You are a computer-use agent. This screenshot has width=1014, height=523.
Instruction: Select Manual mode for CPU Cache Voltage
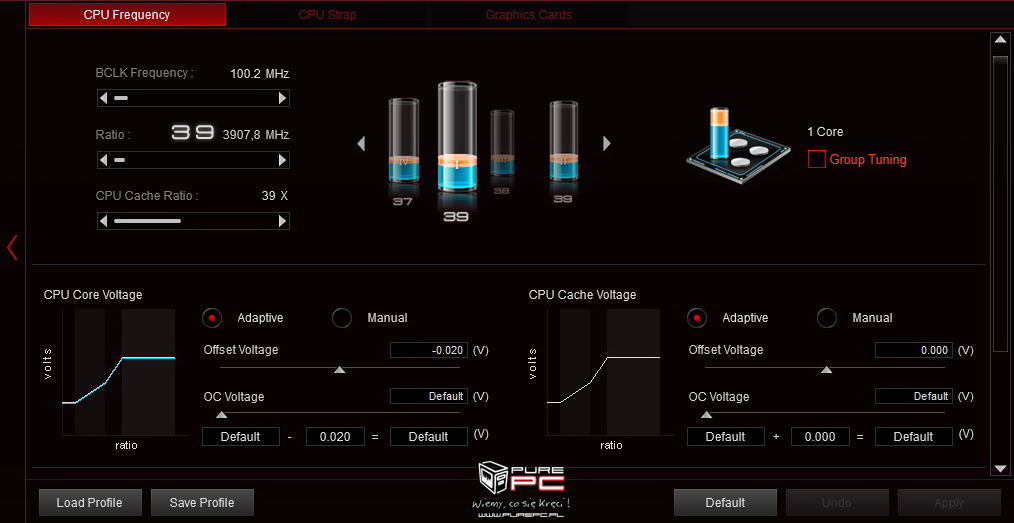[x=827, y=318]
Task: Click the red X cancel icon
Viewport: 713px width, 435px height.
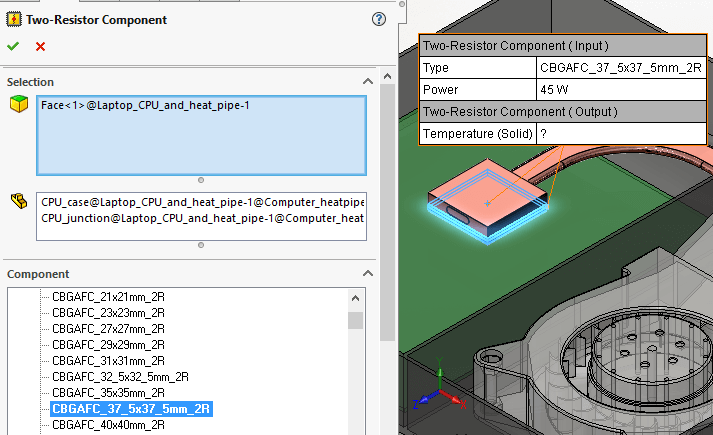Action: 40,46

::::::

Could you give the material again exactly as it stands, omitting any image?

TASK RESULT:
You are a computer-use agent. This screenshot has width=1014, height=523.
Instruction: Select Manual mode for CPU Cache Voltage
[x=827, y=318]
Task: Click the red X cancel icon
Viewport: 713px width, 435px height.
Action: 40,46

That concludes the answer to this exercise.